The technique of "Redshift Space Distortions" (RSD)
From this catalog, we are able to reconstruct the distribution of spatial correlations of large-scale quasars. Assuming that the Universe is homogeneous and isotropic at large scale, we expect to obtain an isotropic distribution, i.e. the same in all directions.
However, the redshift we measure from the spectrum of the quasar, i.e. the distance between the quasar and us, contains the displacement due to the expansion of the universe and the displacement due to the quasar's own velocity.
Taking into account this eigenvelocity introduces deformations at this isotropy (see the case on the right of the figure opposite) which are directly related to the eigenvelocity of the quasar. These eigenvelocities are themselves related to the gravitational collapse whose dynamics are governed by general relativity. Thus, the distribution of the observed quasars presents an anisotropy, the phenomenon of "Redshift Space Distortions" (RSD).
Detection of correlation anisotropies
To do this, we model the distribution of correlations with 2 components :
- a 'monopoly' term which quantifies the isotropic part of the distribution and whose increase comes from taking into account the eigenvelopes of the quasars.
- and a term 'quadrupole' which describes the anisotropies and whose amplitude is sensitive to the growth rate of the structures.
The figure on the left shows the monopoly on the left for the eBOSS data (blue), for the model with RSD (black) and for the model without RSD (dotted black). On the right side of the figure, the quadrupole is shown for the data (blue), the model with RSD (black) and the model without RSD (black dotted).
This is the first time that the technique is applied to a sample of more than 148,000 quasars, thus extending the general relativity tests to greater redshift (z > 1) with respect to the galaxies used until now for this method (up to z~0.8).
Measures the growth rate of structures as a function of redshift. The results obtained with eBOSS quasars are shown in blue and the expected accuracy at the end of the survey in late 2019 is shown in thick line.

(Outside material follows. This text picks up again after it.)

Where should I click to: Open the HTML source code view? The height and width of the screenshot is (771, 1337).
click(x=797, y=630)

Structural growth measurements made so far have used samples of galaxies, mainly at low redshift (z<1) with an exploratory measurement at z~1.4. When the statistic is low (dashed results in the figure opposite), the structure growth rate is usually measured by setting the cosmology of the model to a certain value. However, these measurements cannot be used to test alternative gravity models.

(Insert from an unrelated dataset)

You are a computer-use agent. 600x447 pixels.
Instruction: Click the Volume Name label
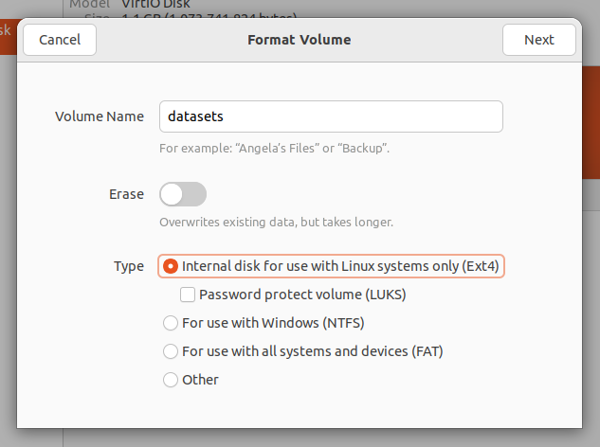(x=99, y=116)
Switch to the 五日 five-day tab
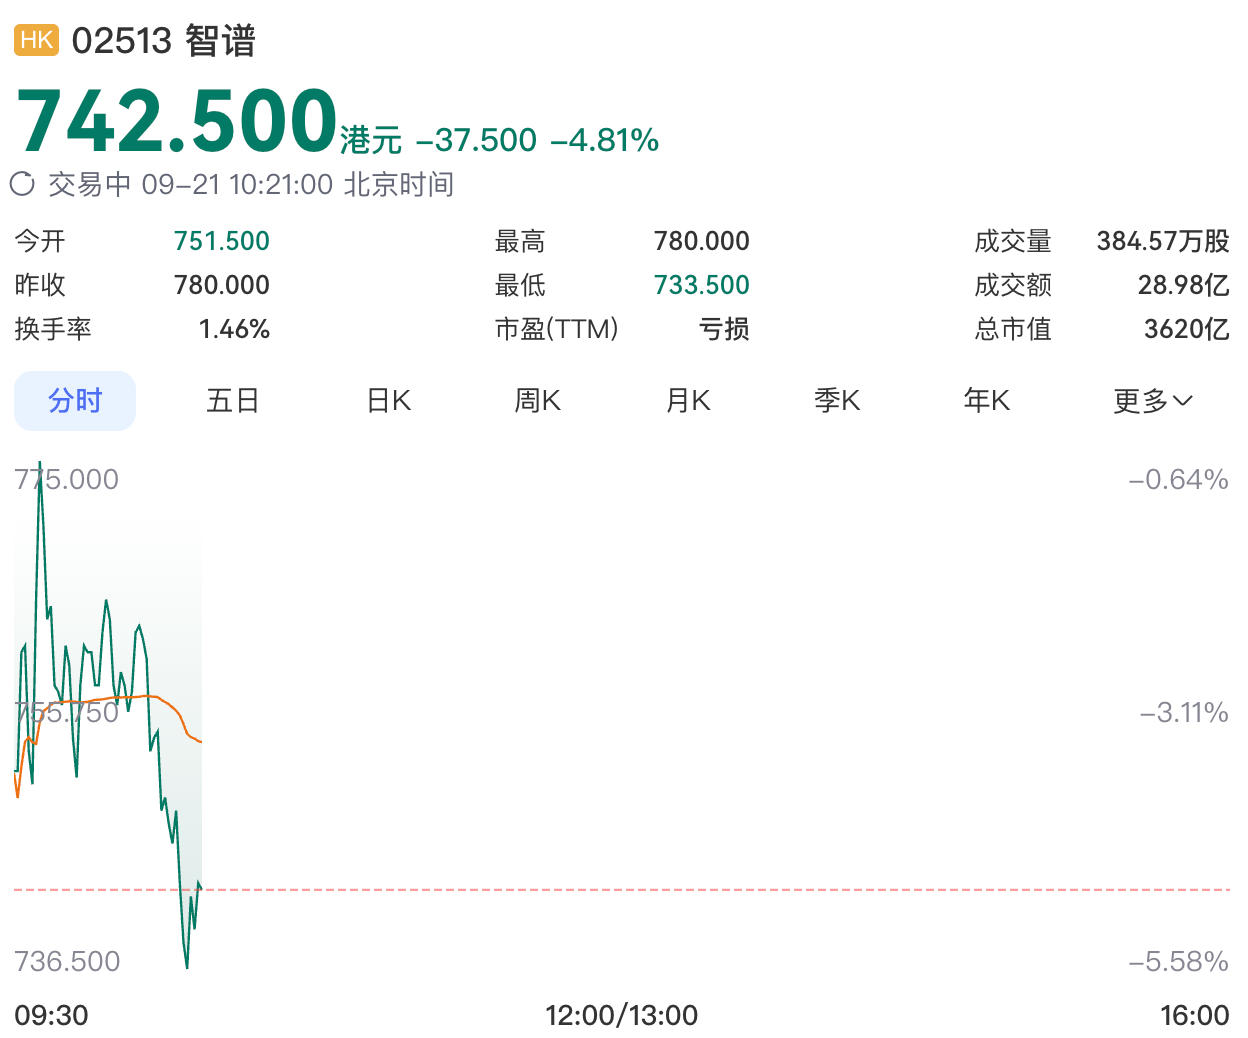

Indeed, in order to extract constraints independent of the cosmology used to evaluate distances, the cosmology of the model must be left free in the fitting of the data. This allows the simultaneous extraction of cosmological parameters such as the growth rate of structures and the expansion rate of the universe. It is in this context that the measurement from the sample of eBOSS quasars that we have just realized and which is represented in blue on the figure opposite. It confirms the validity of the model of cosmology based on general relativity which is represented by the black curve. These measurements are used to constrain alternative theories of gravity. This is the case of the Galileo theory, whose prediction for the growth rate of structures is represented by a red solid line. This modified gravity theory assumes the existence of an additional scalar field whose couplings with matter could explain the acceleration of the expansion of the universe without using a cosmological constant.

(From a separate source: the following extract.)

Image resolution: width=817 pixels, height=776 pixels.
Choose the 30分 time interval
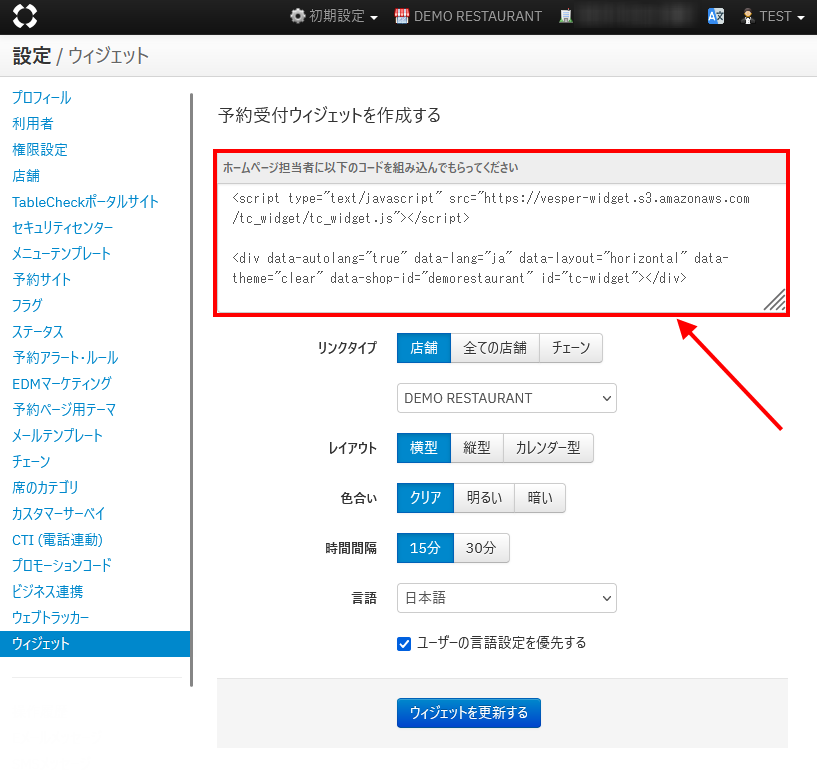(482, 548)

The figure also shows the expected accuracy with the final sample of eBOSS quasars (thicker blue line). Measurements of the growth of high redshift structures, such as the 1st measurement performed with the eBOSS quasars sample, will thus bring new constraints on alternative gravity models for an era of the Universe that will be intensively probed by the surveys of the next decades. These constraints are complementary to those being brought by gravitational waves, which are also very promising.